Construire Vive, c´est aussi lutter contre les individualismes, les volontés de pouvoir… Au sein de notre équipe, certains pensent encore que leur autorité est un privilège, que le véhicule peut être utilisé à des fins personnelles tandis que d´autres, à la base, ne l´acceptent plus. Il faut dialoguer beaucoup, tirer les leçons, prendre les mesures qui s´imposent.
Et puis il y a la régionalisation, la participation qui sont aussi au coeur de cette révolution depuis neuf ans. Un de nos programmes, VIVE mobile, nous mène partout dans les profondeurs du Venezuela.

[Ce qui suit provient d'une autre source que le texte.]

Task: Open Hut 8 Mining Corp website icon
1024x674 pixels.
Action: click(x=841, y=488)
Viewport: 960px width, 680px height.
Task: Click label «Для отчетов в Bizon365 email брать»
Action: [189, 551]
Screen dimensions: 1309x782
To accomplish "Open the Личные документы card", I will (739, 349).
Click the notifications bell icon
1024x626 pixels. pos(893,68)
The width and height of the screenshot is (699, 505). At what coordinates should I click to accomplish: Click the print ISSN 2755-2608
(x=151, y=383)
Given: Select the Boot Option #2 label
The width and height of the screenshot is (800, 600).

Nous avons inventé cette télévision hors de la télévision sous la pression de l´organisation populaire. Manière de nouer des alliances pour le jour proche où la chaîne transmettra les multiples regards non de “journalistes pros” mais de citoyen(ne)s armé(e)s de caméras à travers ces régions.
En direct sur Vive, un cercle de pêcheurs prend la parole. La transmission par fly-away, un saut technologique conquis au bout de deux ans d´existence, permet de lancer leurs mots en direct vers tout le pays. Ici, pas de journalistes pour donner et reprendre la parole sans même savoir de quoi est faite la vie des pêcheurs. Non. Une femme du village, responsable de la coopérative, lance la discussion. La coopérative et son rapport à l´État. Les maisons encore à construire pour les pêcheurs, renforcés par la loi de la pêche. Ce cercle qui discute est une des formes typiques de Vive. “Ce n’est que d’une technique que l’on peut déduire une idéologie” disait Althusser*. Ce n´est pas seulement l´absence de modérateur trônant au milieu de l´image. C´est la parole libérée qui tourne et retourne, et s´élève lentement, jusqu´aux décisions. Distances respectueuses, citoyennes de la caméra. La télévision du futur n´aura plus besoin de gros plan émotifs. On voit aussi la mer derrière ces pêcheurs. Sous leurs mots, la mer devient réelle : une mer de travail. Demain des enfants exploités par une entreprise de pêche industrielle tendront vers nos mains des blocs de sel.